# Landing board



## dogsdirtbike24 (Apr 14, 2005)

Ok, this may be a stupid question but...I am planning on getting some racing pigeons, I am almost finished with a 4'x4'x4' loft for them. How big should the landing board be so that they can get in easily? The trap door I have is about 9" x 11" or so and it has a predator door that can drop down as a platform and is about the same size. Is this large enough to land on or should I add something bigger? Thanks for any info.


----------



## go4pigeons (Mar 28, 2005)

That is not a very large landing board, but I would imagine returning birds would land on the top of the loft first and jump down to the landing board. In that case it should be fine. If this is not the case, let us know.

Al


----------



## Grizzled (Oct 21, 2004)

go4pigeons said:


> That is not a very large landing board, but I would imagine returning birds would land on the top of the loft first and jump down to the landing board. In that case it should be fine. If this is not the case, let us know.
> 
> Al


I agree with go4 that the board is too small and they will probably land on the roof first. You may want a landing board that measures the full 4 feet in length and maybe 1.5-2 feet deep if you are going to keep a greater number of birds. It will also provide more room for younger birds that are learning the ins and outs of trapping etc.


----------



## dogsdirtbike24 (Apr 14, 2005)

I was thinking about putting a 4x4x5 aviary on the side so I will do that and then they can use that as the landing board.

So here is another of my stupid ?s. I am going to cut a hole in the side of the loft to get access to the aviary. How far off the ground should the hole be if the outside area is 5ft tall? Do I then need some sort of a landing board for that to help them get back inside? 

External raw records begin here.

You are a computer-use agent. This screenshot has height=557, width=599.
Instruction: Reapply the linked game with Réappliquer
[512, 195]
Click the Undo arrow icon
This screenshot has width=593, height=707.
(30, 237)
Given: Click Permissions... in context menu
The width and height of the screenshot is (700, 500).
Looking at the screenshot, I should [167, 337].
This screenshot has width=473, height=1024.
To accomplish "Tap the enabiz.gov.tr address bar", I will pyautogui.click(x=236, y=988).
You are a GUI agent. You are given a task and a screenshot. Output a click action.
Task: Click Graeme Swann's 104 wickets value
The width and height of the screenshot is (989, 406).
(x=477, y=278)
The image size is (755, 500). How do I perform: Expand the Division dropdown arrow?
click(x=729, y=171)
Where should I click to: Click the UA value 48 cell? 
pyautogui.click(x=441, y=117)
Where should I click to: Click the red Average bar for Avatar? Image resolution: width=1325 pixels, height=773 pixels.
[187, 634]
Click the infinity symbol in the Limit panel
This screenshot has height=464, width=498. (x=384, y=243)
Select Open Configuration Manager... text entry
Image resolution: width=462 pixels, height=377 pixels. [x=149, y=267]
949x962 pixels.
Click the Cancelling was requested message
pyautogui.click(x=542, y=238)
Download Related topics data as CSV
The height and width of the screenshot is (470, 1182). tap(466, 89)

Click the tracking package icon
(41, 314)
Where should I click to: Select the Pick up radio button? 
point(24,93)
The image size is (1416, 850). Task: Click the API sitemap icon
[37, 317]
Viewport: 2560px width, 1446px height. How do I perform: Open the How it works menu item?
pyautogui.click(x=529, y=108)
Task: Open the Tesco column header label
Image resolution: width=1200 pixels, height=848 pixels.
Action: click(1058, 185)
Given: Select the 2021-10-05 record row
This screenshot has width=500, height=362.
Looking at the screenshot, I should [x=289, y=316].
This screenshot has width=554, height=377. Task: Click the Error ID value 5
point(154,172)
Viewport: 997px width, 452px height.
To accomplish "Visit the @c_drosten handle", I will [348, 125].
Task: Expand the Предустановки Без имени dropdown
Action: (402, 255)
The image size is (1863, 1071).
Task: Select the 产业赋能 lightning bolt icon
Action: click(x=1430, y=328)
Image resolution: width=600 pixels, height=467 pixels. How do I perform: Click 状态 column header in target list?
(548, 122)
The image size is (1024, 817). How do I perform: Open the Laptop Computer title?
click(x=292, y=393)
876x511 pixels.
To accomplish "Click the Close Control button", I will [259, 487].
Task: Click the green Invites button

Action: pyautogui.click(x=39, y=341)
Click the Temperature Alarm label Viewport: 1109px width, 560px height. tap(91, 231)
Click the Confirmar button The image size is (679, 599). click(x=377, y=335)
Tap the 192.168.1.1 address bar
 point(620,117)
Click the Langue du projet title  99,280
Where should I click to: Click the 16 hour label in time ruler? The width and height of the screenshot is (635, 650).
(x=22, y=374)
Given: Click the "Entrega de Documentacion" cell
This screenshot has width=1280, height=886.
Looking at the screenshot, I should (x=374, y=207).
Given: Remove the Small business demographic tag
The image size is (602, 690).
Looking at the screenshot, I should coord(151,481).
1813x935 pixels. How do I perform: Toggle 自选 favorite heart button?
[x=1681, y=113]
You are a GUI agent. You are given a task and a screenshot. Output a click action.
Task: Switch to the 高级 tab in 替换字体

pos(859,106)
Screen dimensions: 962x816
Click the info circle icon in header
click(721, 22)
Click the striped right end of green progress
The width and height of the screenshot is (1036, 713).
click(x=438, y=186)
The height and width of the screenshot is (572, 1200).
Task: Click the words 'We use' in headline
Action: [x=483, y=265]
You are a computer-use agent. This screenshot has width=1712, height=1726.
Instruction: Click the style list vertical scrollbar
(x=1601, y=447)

Thanks for the help so far.


----------



## Grizzled (Oct 21, 2004)

Your questions aren't stupid...the aviary is a good idea. Try placing the opening towards the top half of the wall. A small step or perch on the inside& outside would be a good idea...be certain that you have a sufficient window area to allow light inside the coop and maybe a vent or two at the bottom front to allow an airflow from the floor, allowing it to escape through the top back.
I built a small youngbird coop some time ago, which sounds similar to what you are putting up. I'll see if I can find a pic of it to post for you to see.


----------



## dogsdirtbike24 (Apr 14, 2005)

Should I put perches in the aviary as well or just leave it open? Will they just grab on to the sides?


----------



## Grizzled (Oct 21, 2004)

Well you could run a perch around the inside perimeter or you could shorten the overall height of the aviary.
Here's a pic of a small yb coop I built about 25 years ago.
It measured 5 wide by 6 high by 4 deep. I kept as many as 35 young birds at a time but really it was best suited for 15-20 youngsters. The sliding window behind the flight opened up halfway and I removed it altogether in the early spring through to the late fall. The flight had a release door for the birds and the roof of the flight served as a landing board. The trap is closed in this example by a plywood door which locked inside and out. Don't build your loft close to any trees as I did. It tends to interfere with birds landing.


----------



## SmithFamilyLoft (Nov 22, 2004)

*Little Loft*

Hello Grizzled,

I like your little "Coop", is it still in use ? I am always looking for small "garden syle" little lofts for a newbee to build. I don't know if I can cut and paste this picture, any chance you can send me the pic, and any design plans ?

Being in the racing game, the expense of start up, is always a concern for people of modest means. This looks like an economical design, which could be built on a weekend. I like the fact it has ventilation built in, is off the ground, and is small. Thanks for posting the picture.  

[email protected]


----------



## Grizzled (Oct 21, 2004)

Thanks Warren. I framed the wall with spruce 2x2s and covered them with 1/2inch aspenite. The floor was constructed of spruce 2x4s and covered with 1 inch spruce plywood. I creosoted the floor frame and underside of the floor. The roof was frame with 2x4's and I layed them out wideside down. It was covered with aspenite & shingling. The whole structure at that time cost me less than $200.
I later added on a mirror image of the coop to the left side. Both sections shared a common wall. 
I relocated, sold the loft to a guy in Toronto and don't know if it is still in use.
If you are unable to right click and copy the images, let me know and I will send them to you.
Here's a couple of pics of the trap, which was constructed of 1x2 spruce plus hardware.


----------